Le lac de Sylans, d’une superficie de près de cinquante hectares et d’une longueur de deux kilomètres, offrait des conditions idéales pour la formation de glace de qualité.
Son eau, très pure en raison de sa faible minéralisation, et son faible ensoleillement en faisaient un site propice à la production de glaçons limpides. C’est alors qu’au milieu du XIXe siècle, un cafetier de Nantua, Joachim Moinat, comprit le potentiel de cette ressource.
En 1864, il se lança dans l’exploitation de la glace, obtenant l’accord des communes du Poizat et des Neyrolles, propriétaires du lac.
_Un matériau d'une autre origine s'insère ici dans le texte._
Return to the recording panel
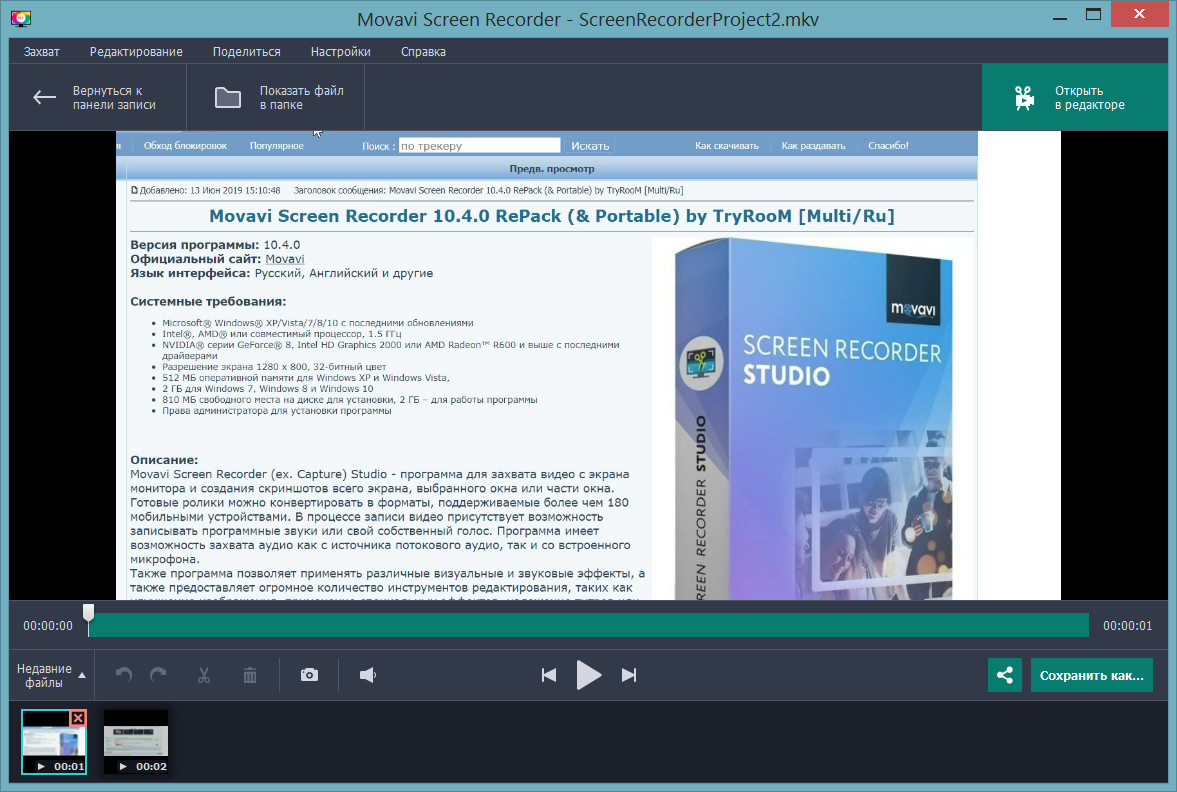tap(95, 97)
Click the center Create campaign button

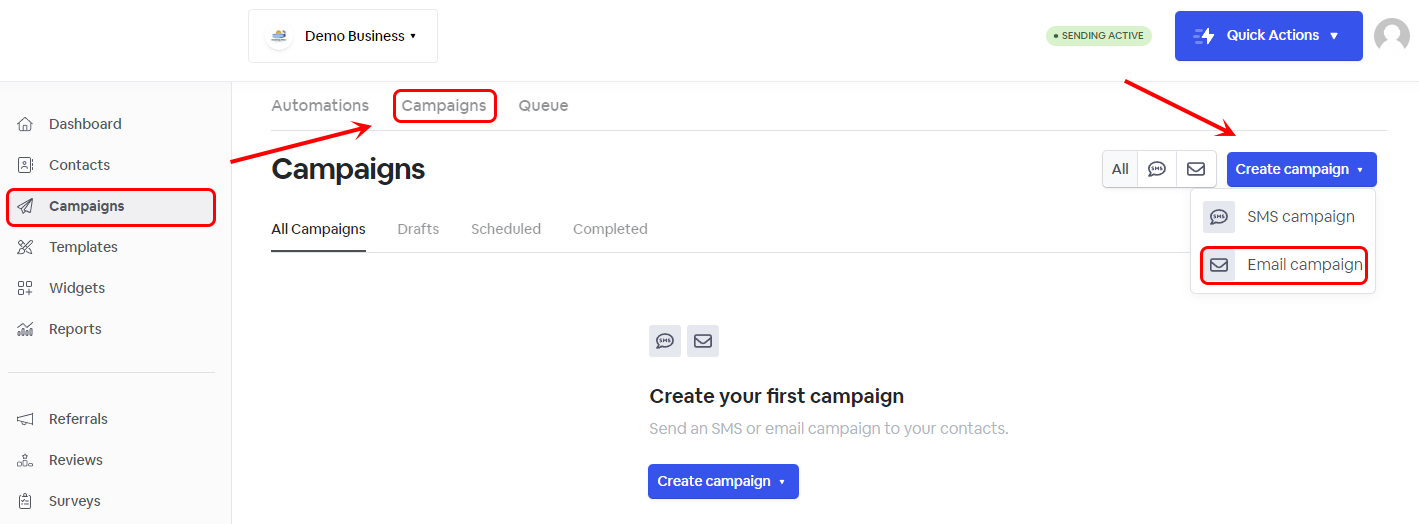pos(723,481)
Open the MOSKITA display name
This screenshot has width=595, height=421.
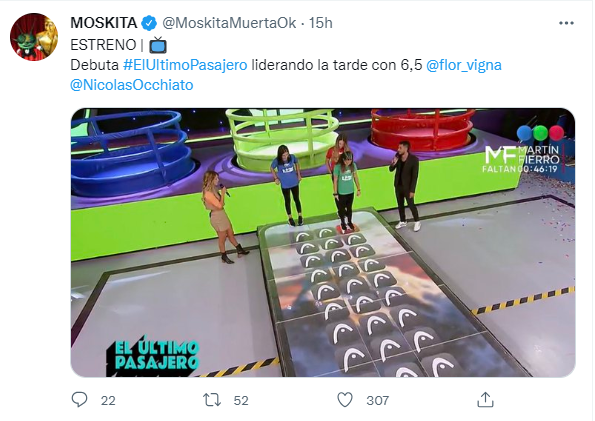104,23
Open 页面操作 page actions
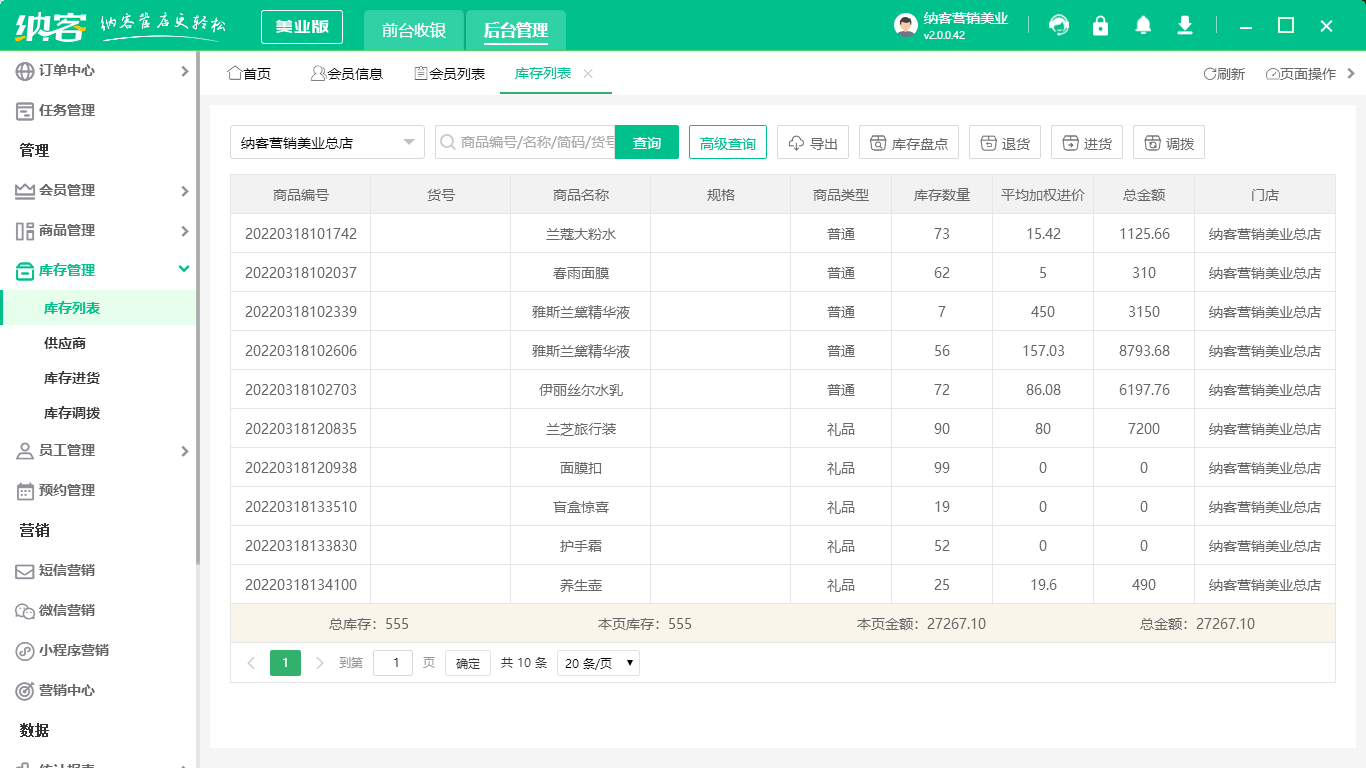The width and height of the screenshot is (1366, 768). tap(1301, 74)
À partir de 1869, il fit construire des bâtiments en bois dotés de murs isolants pour conserver la glace. Son activité se développa rapidement, employant jusqu’à 300 ouvriers travaillant en deux équipes, jour et nuit : les Glacières de Sylans étaient nées.

Les Glacières de Paris font rentrer le site dans l’ère industrielle
L’ouverture de la ligne des Carpates en 1882 et le raccordement au réseau ferroviaire de la compagnie Paris-Lyon-Méditerranée permirent d’élargir les débouchés. La glace de Sylans fut expédiée vers Lyon, Paris, Toulon, Marseille, Genève et même Alger. En 1884, Moinat céda son activité à la société des Glacières de Paris, marquant le passage à une exploitation industrielle.
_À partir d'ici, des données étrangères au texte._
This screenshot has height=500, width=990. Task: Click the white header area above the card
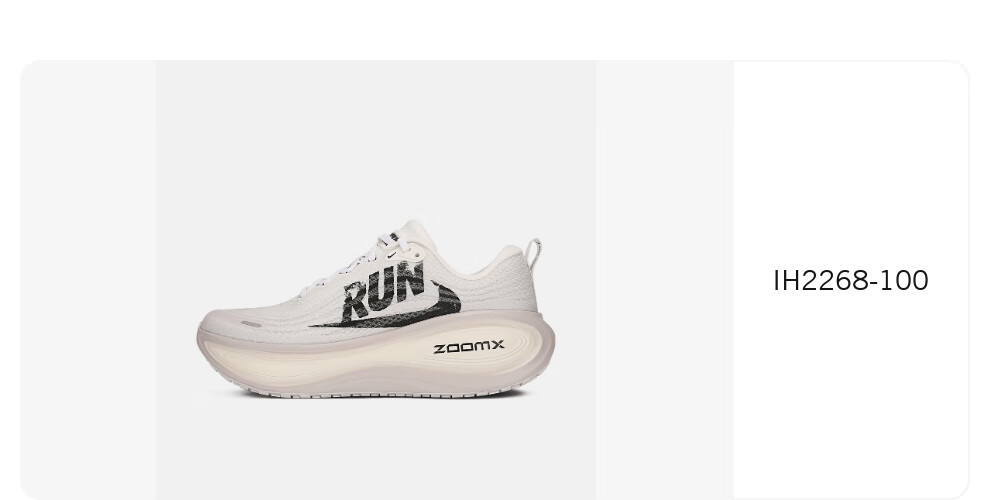495,30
Entre 1890 et 1910, d’importants investissements furent réalisés pour perfectionner les entrepôts, désormais en pierre et capables de stocker jusqu’à 70 000 mètres cubes de glace. En 1905, une dalle de béton fut ajoutée pour améliorer la conservation jusqu’à l’été. Les bâtiments annexes abritaient cantine, écurie, poudrière, ateliers de réparation et bureaux.

Une dernière récolte en 1917, à cause la guerre et du réchauffement
À son apogée, la production atteignait 300 000 tonnes de glace lors des hivers rigoureux. En été 1894, jusqu’à 50 wagons quittaient quotidiennement le site, la glace étant protégée par une toile de jute, vingt centimètres de paille et des bâches. Malgré les précautions, la déperdition restait limitée : sur dix tonnes expédiées, huit parvenaient à destination. Le déclin s’amorça au tournant du XXe siècle.
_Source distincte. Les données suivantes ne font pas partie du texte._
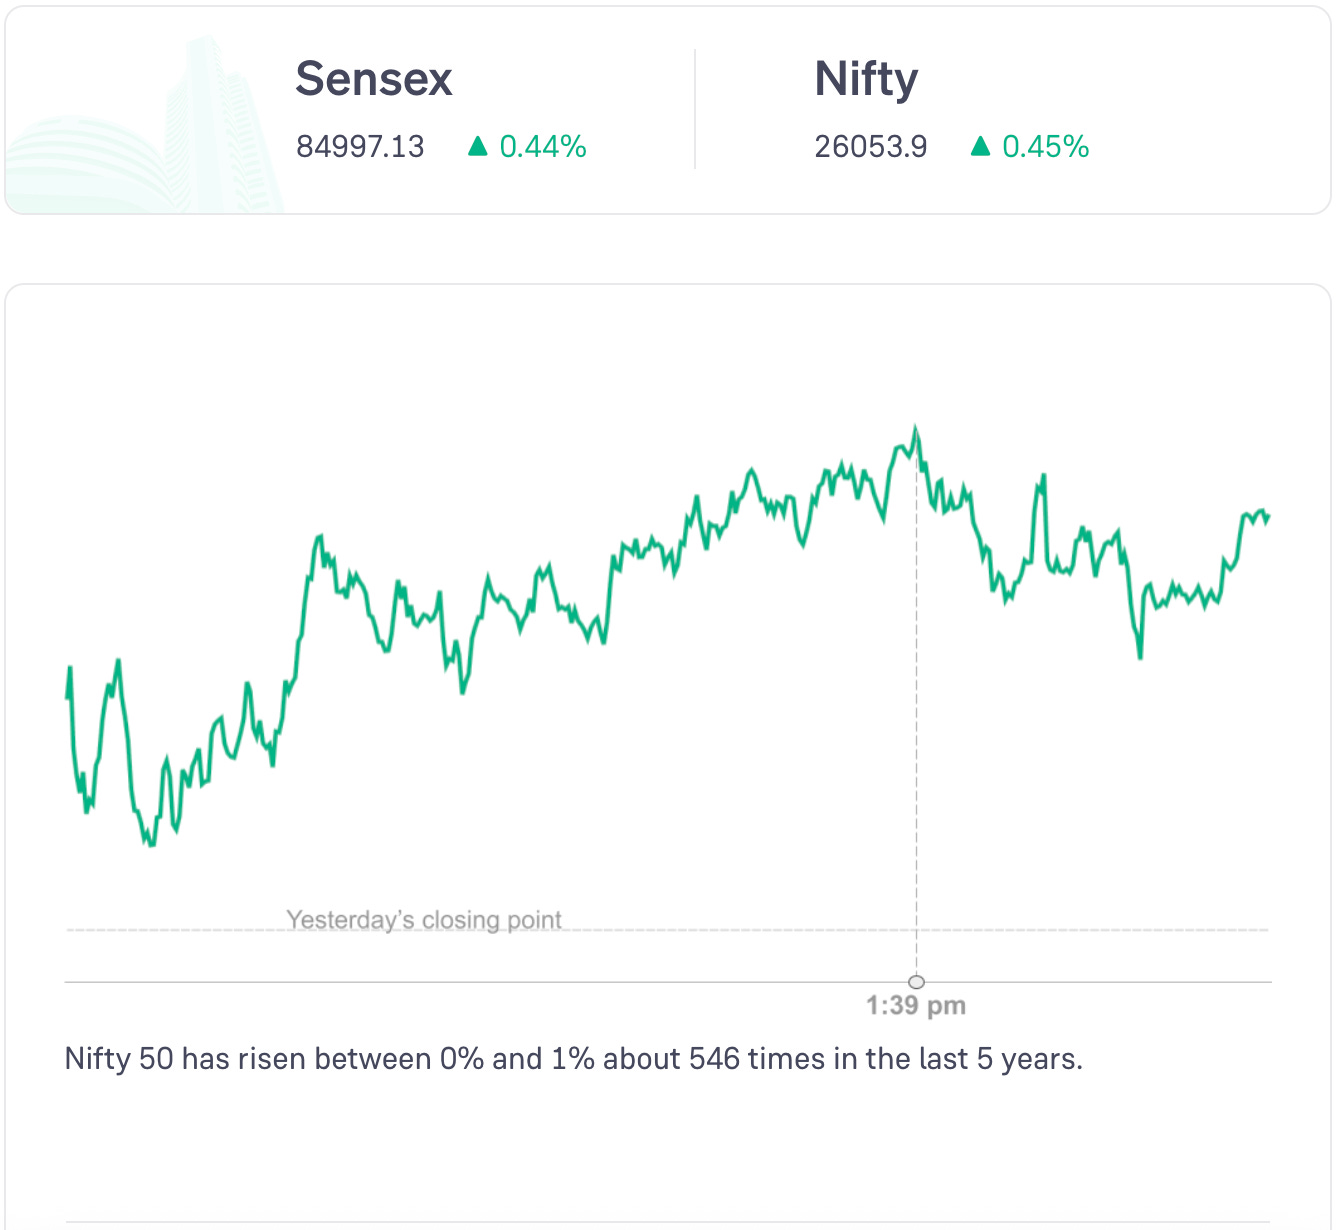Screen dimensions: 1336x1230
Task: Switch to the Nifty heading
Action: (x=866, y=79)
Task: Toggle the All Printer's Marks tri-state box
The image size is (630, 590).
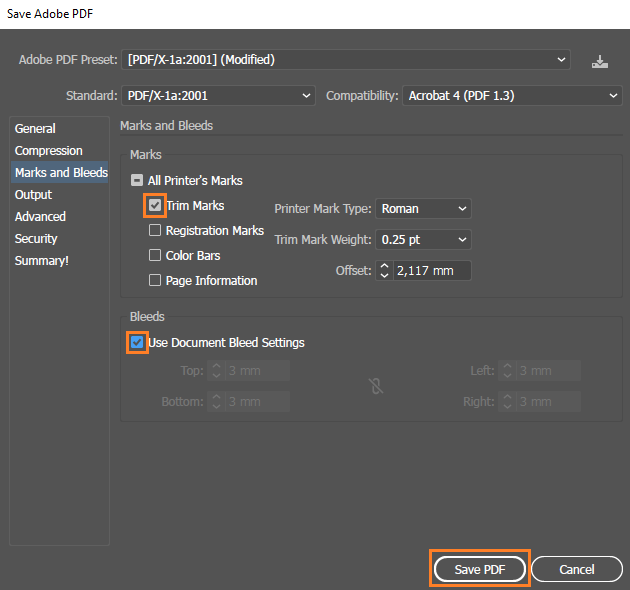Action: pos(137,180)
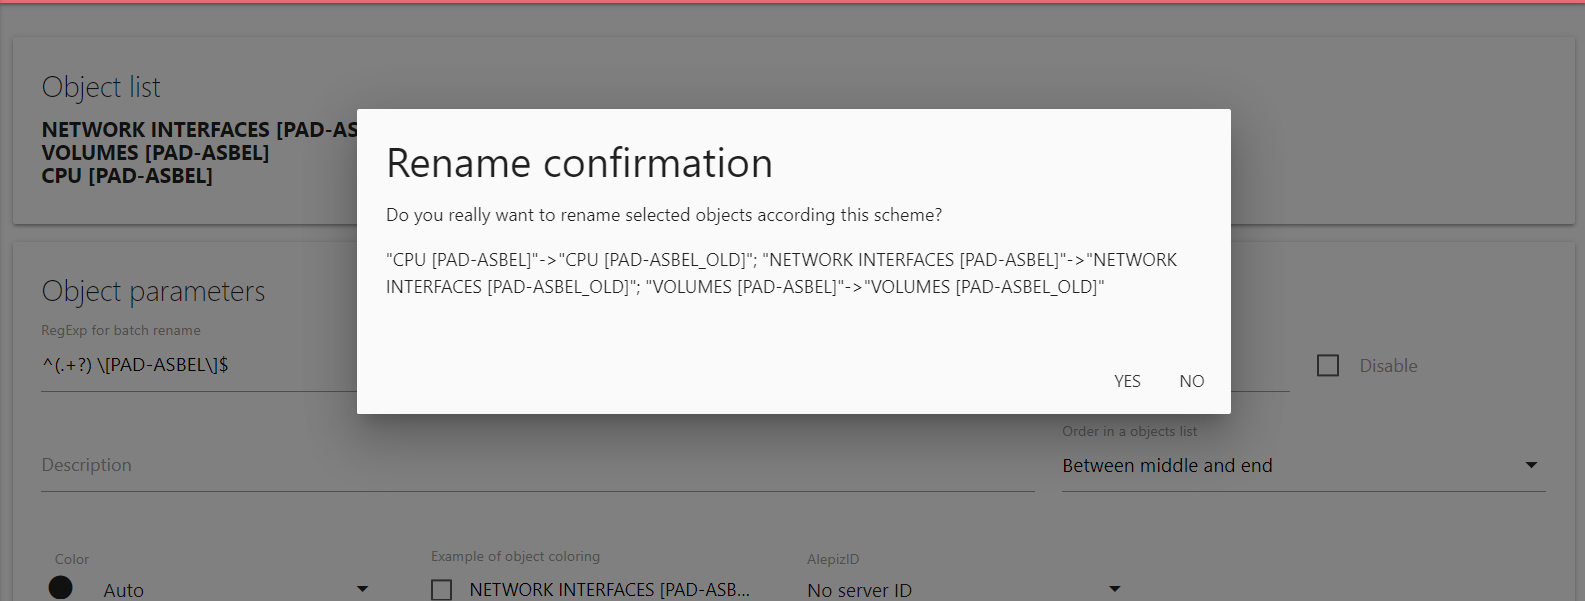Expand the AlepizID dropdown arrow
Viewport: 1585px width, 601px height.
point(1115,590)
Le réchauffement climatique réduisit les récoltes de glace, tandis que la Première Guerre mondiale désorganisa l’activité. La dernière récolte eut lieu en 1917. Surtout, l’avènement de la glace artificielle et la généralisation des réfrigérateurs sonnèrent le glas des glacières naturelles. En 1926, la société des Glacières de Paris restitua le site aux communes, qui laissèrent les installations à l’abandon.


Un nouveau parcours en immersion 3D
Rachetés fin 2007 par la Communauté de communes du lac de Nantua, les lieux furent réhabilités, avec une ouverture au public en octobre 2013. Aujourd’hui, un sentier d’interprétation permet de découvrir ce patrimoine industriel exceptionnel. Et, récemment, Haut-Bugey Agglomération a lancé un nouveau parcours immersif en 3D, afin de rendre accessible les bâtiments en ruine. Cette visite plonge les visiteurs dans le quotidien des ouvriers de l’époque, avec des jeux et des quizz, et fait découvrir un patrimoine jusqu’à alors inaccessible à 70 %.